§ Written exercise 1: Name each film, person, and fictional character mentioned by proper name in the review of The Night Porter.
§ Written exercise 2: Please write the next part of the review of The Night Porter, continuing on from its last sentence.

§ Given passage:
One of the most controversial films of the nineteen-seventies, The Night Porter continues to be problematic to this day, though for a work so designed to be provocative you would have perhaps hoped for an experience to jolt you out of any complacency you mght have been going through. Alas, as many have found to their cost as they give director Liliana Cavani's grey-hued misery-fest a try there was very little to engage in her tale of a sadomasochistic relationship being rekindled over a decade after the end of the war, and precious little to make the viewer think about the issues it brought up.
That was mainly for two reasons: the premise was so artificial that it didn't appear to have much relevance to real life or the way the survivors of the conflict felt about the Nazis (the Lucia character isn't even Jewish), and also because it was so grindingly boring that once you had got over the central idea - that the Austrian officer in the SS and the girl he sexually exploited should get back together and fall in a weird kind of love some time later - there wasn't much else for Cavani to do with them. She did concoct a halfhearted thriller plot to liven up the last half hour, but by that stage you were past caring, as nothing the main characters were doing had relevance to anything constructive or illuminating aside from a muted move to contemplate both victims and villains of the war having to exist in the same world now it was over.

§ Available data:

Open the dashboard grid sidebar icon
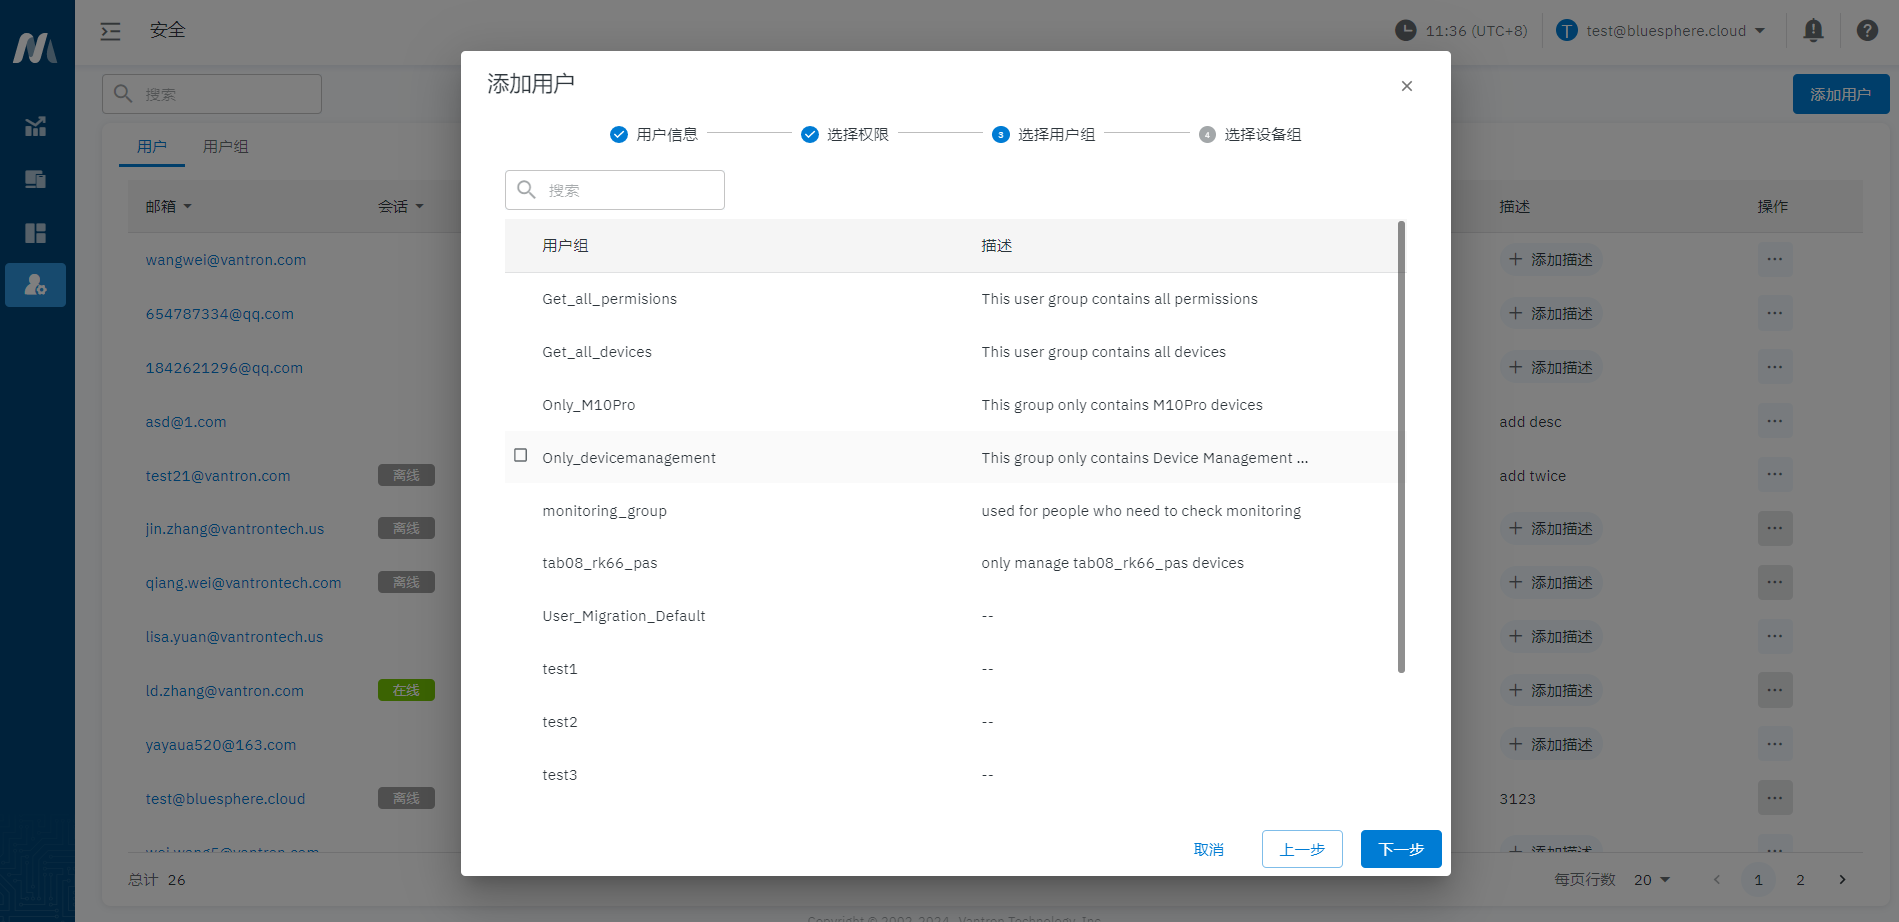1899x922 pixels. (x=36, y=233)
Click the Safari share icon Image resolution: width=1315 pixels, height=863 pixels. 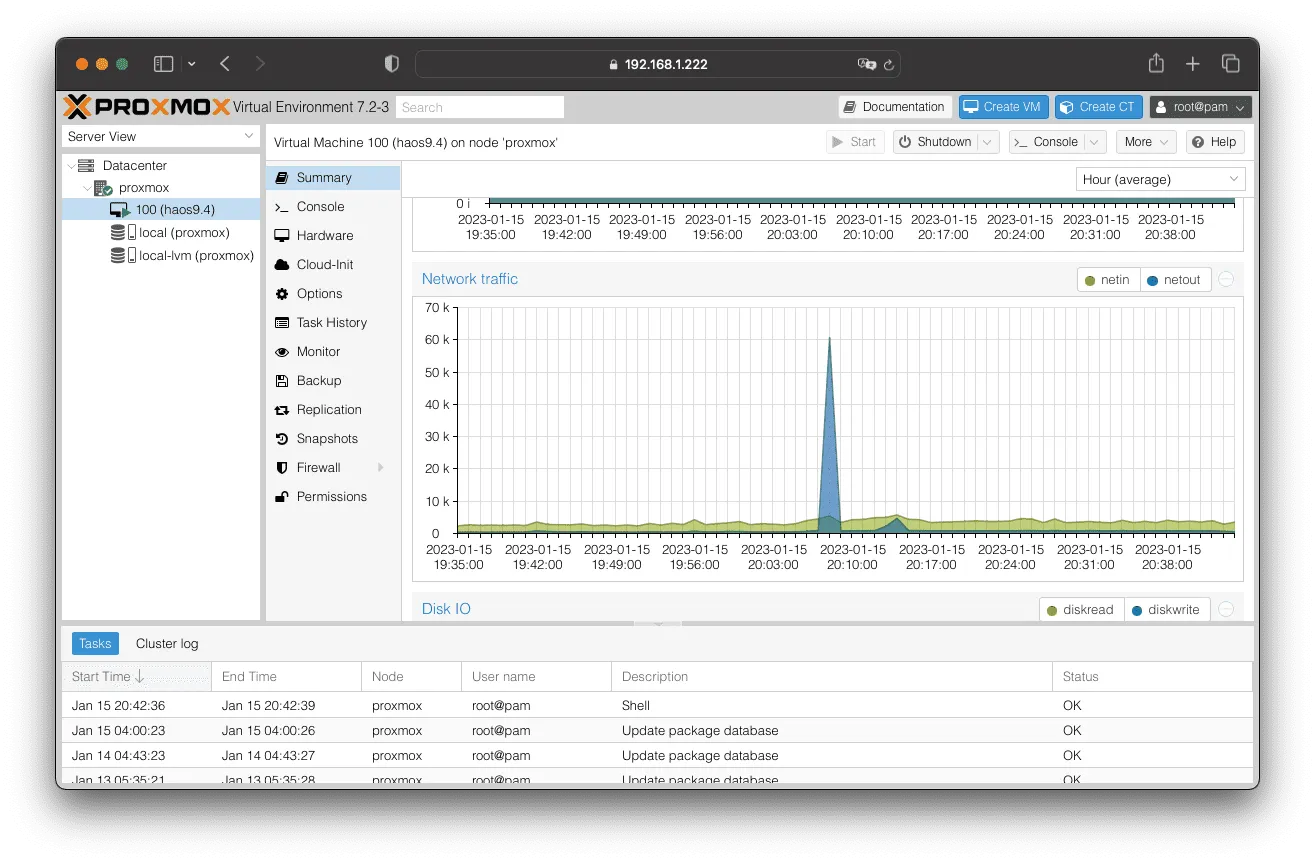(1156, 63)

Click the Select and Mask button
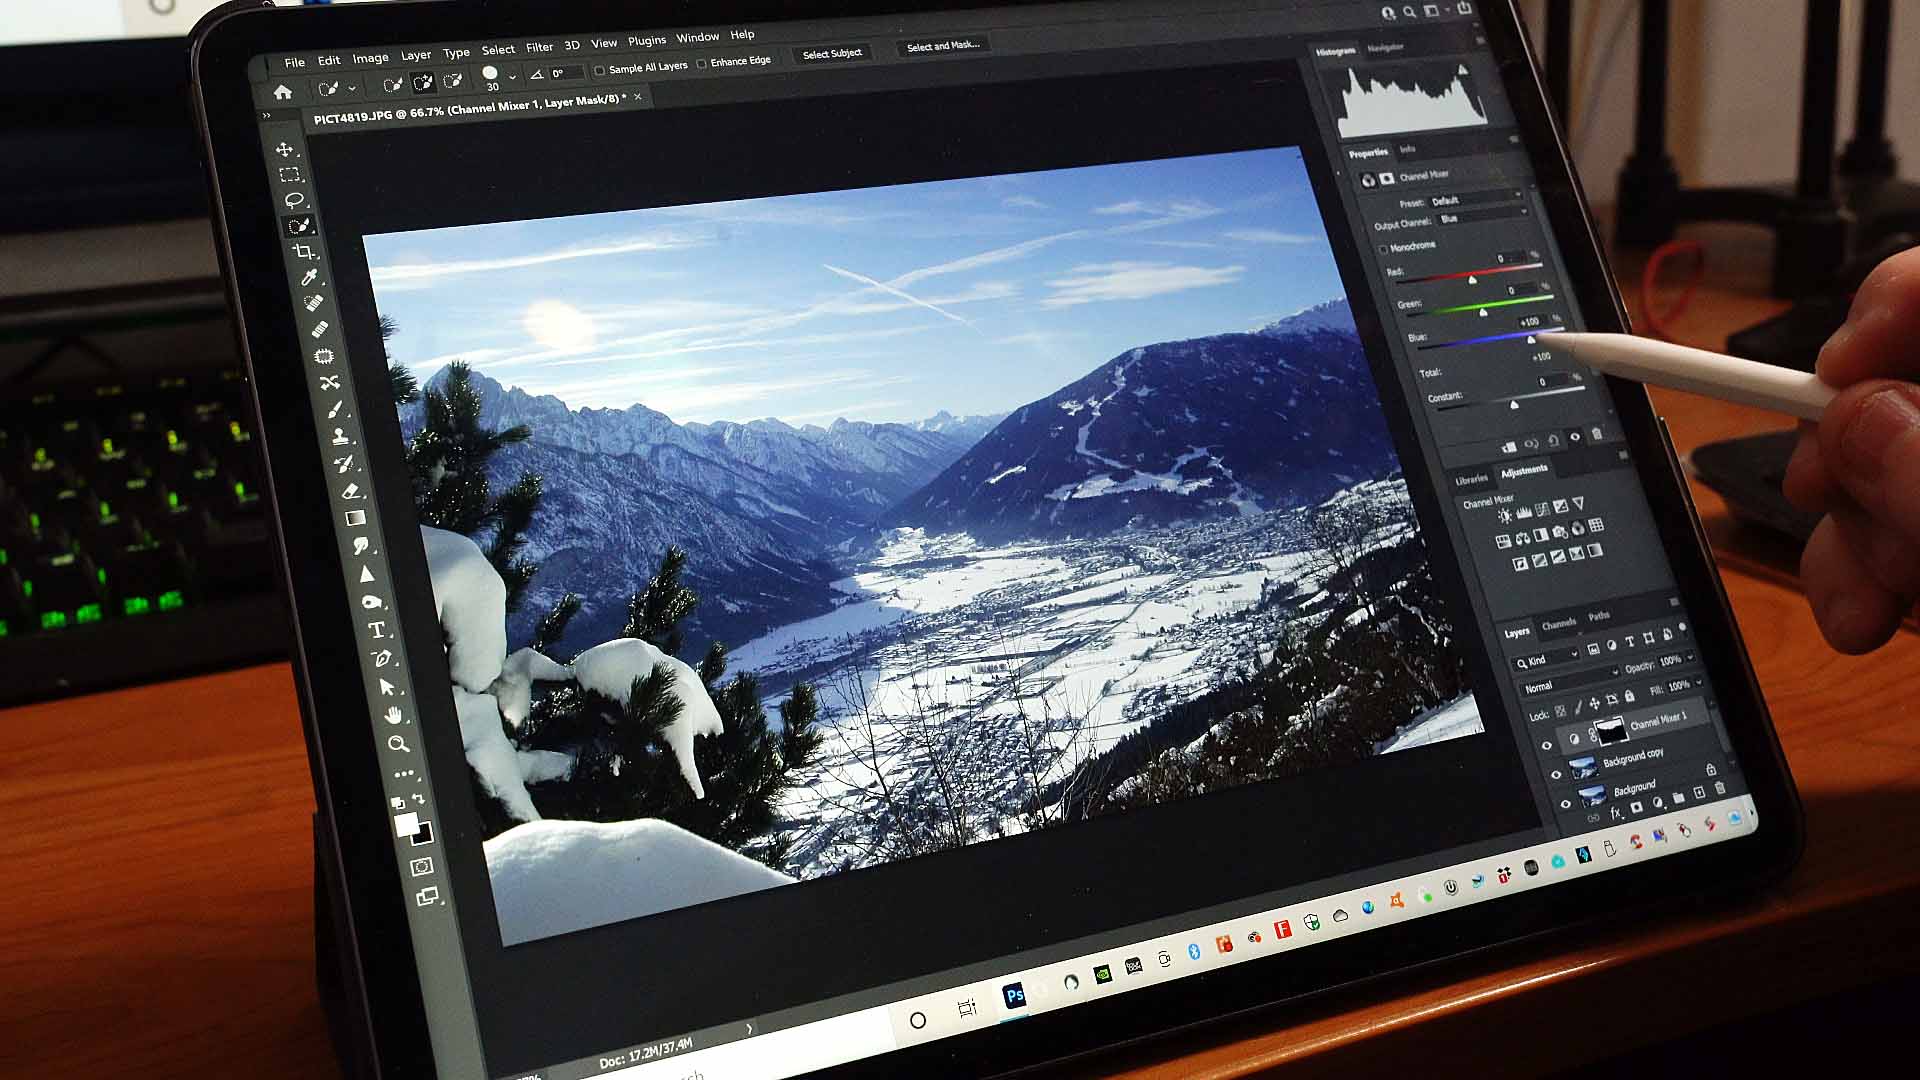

§ Answer 1:
- The Night Porter
- Liliana Cavani
- Lucia

§ Answer 2:
In its favour, both Bogarde and Rampling offered a conviction to their roles which made it clear they were committed to the admittedly flawed efforts of their director, but a folly was a folly and no matter how good the acting was there was precious little aside from a depressive mood to separate this from the spate of Nazisploitation flicks emerging from Europe at the time. Fair enough, here were a couple of respected actors taking the leads, but the whole dubious attraction of the prurient to Nazi decadence was still being appealed to as you couldn't imagine anyone else taking it seriously. If the depiction of the war in flashback was hard to believe, then imagine how difficult to get along with the 1957 scenes were.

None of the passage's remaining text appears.